● **JOB**
Add -100 to each coordinate in the answers, and write out again every line from the line with "Screen dimensions: 1134x555" to the line with "pos(13,261)", keeping the item text as it stands. Leave out the pictures.

● **ENTRIES PROVIDED**
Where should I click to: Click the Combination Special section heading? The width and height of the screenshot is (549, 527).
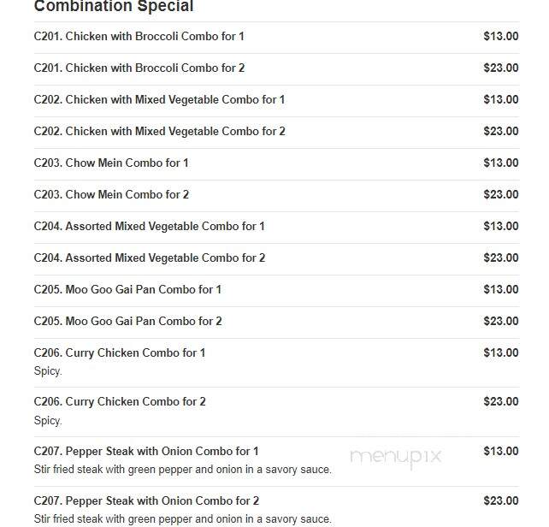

==

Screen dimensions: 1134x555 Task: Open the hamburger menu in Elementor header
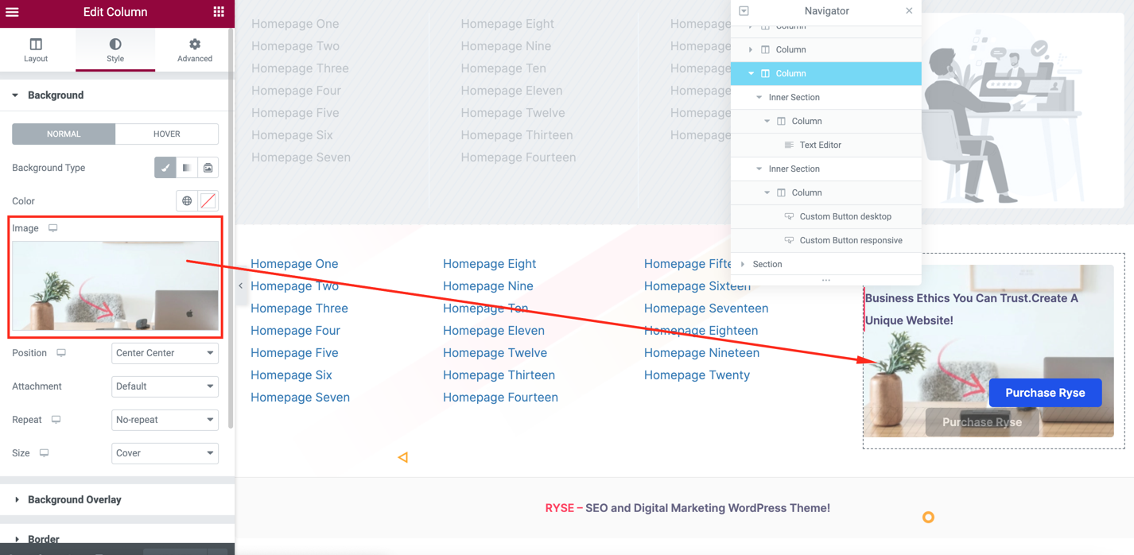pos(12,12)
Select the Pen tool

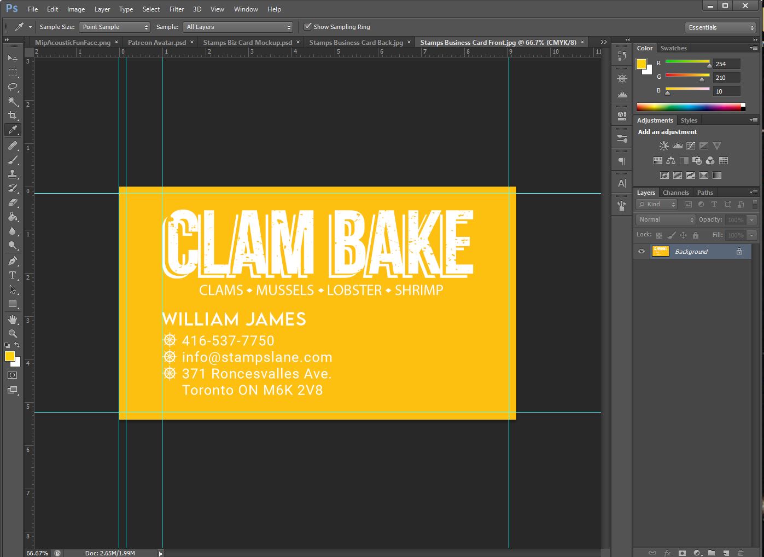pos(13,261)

● **RESULT**
Screen dimensions: 1134x555 Task: Open the hamburger menu in Elementor header
pos(-88,-88)
Select the Pen tool

pos(-87,161)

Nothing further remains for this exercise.